WHAT THE TASK ASKS:
Restate the records below word for word, and omit the images they hold.

GIVEN INFORMATION:
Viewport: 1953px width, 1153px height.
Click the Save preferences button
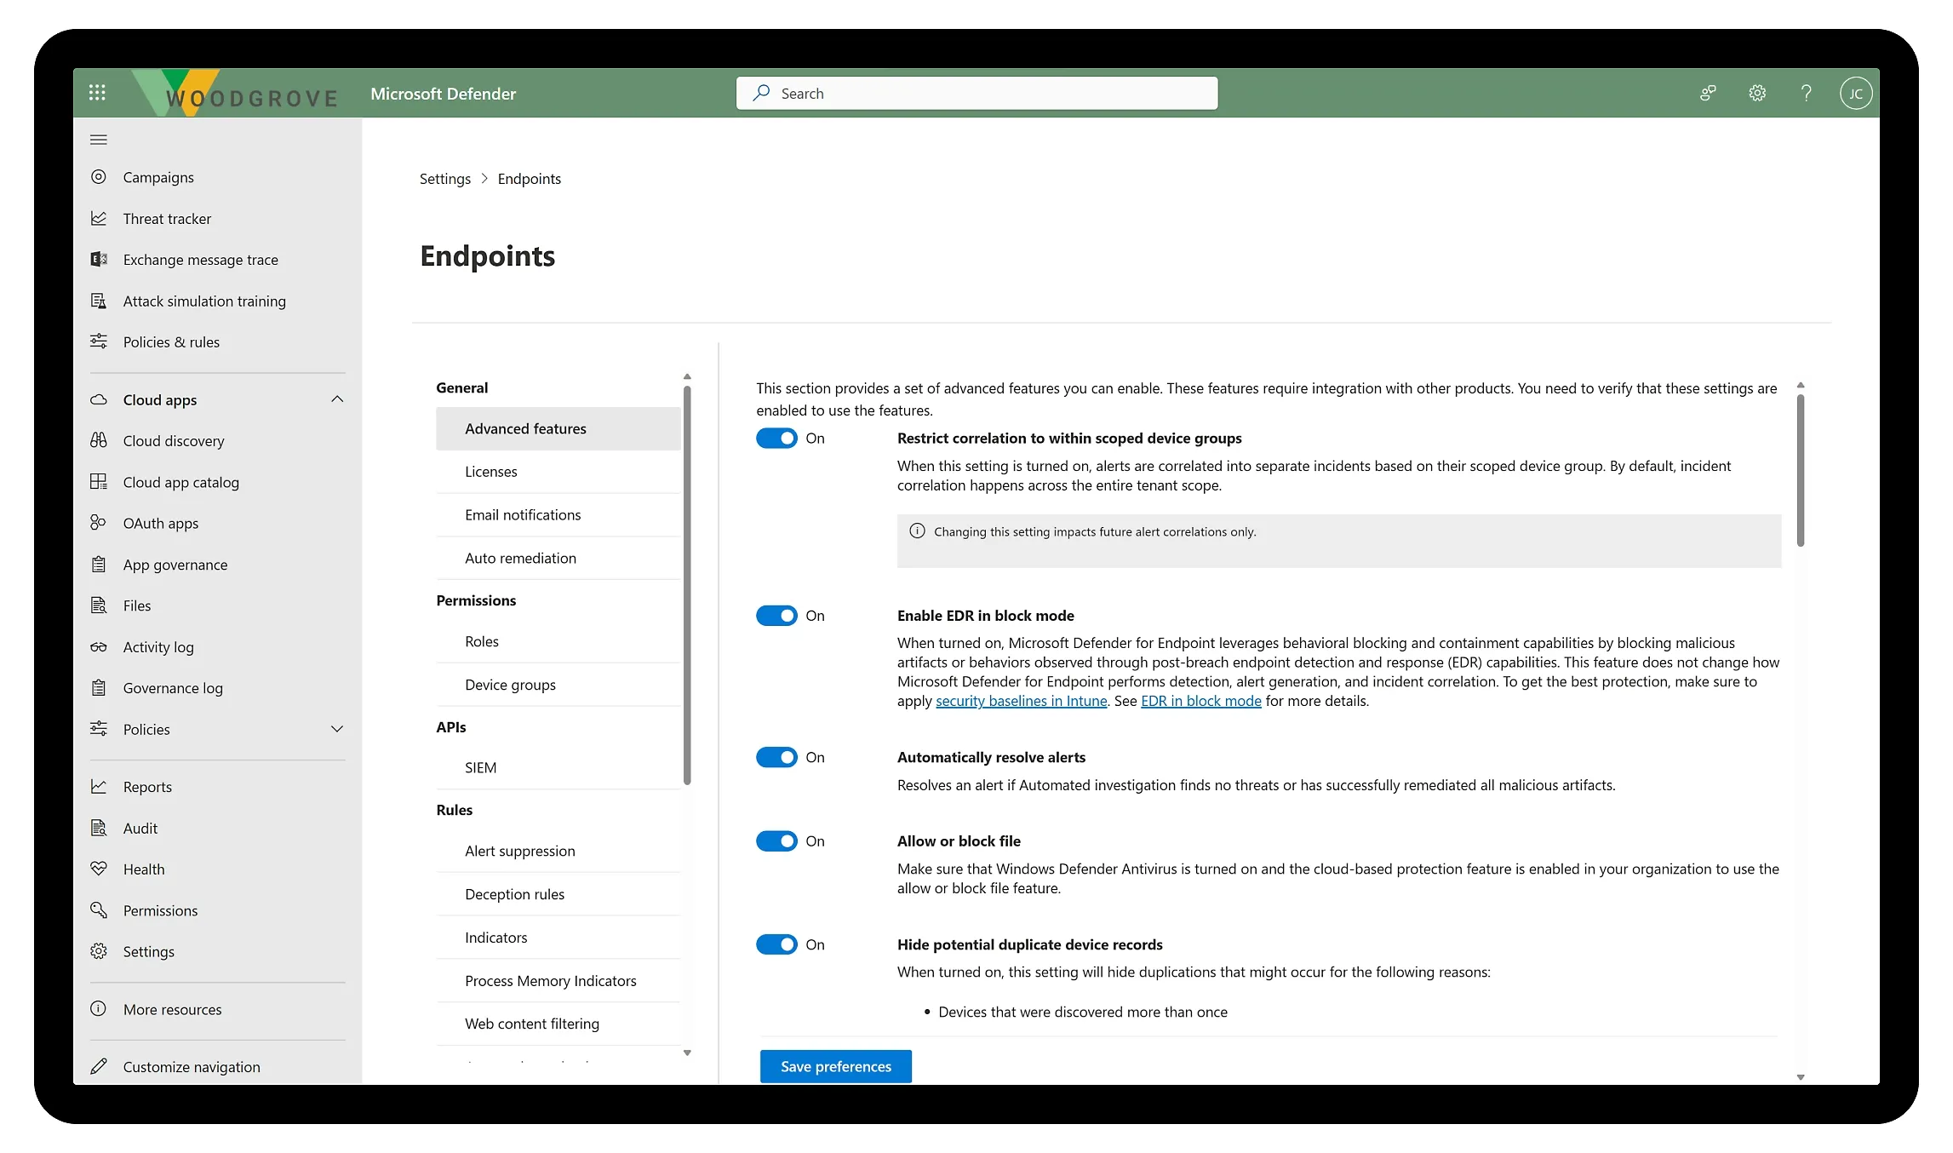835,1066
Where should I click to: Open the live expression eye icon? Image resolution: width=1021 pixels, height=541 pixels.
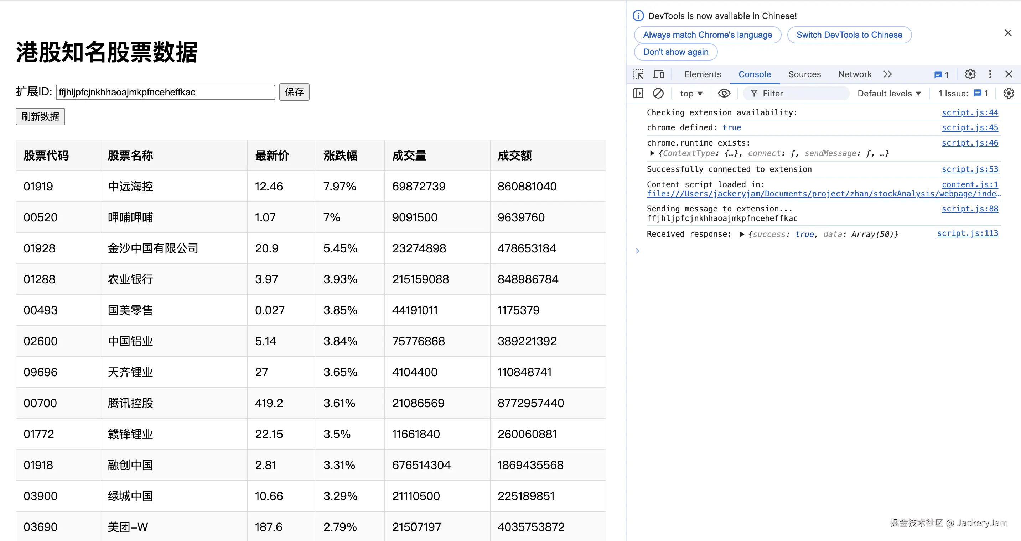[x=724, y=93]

EXERCISE RESULT:
Viewport: 1953px width, 1153px height.
Click the Save preferences button
835,1066
Where should I click to: Open the live expression eye icon? Image resolution: width=1021 pixels, height=541 pixels.
[x=724, y=93]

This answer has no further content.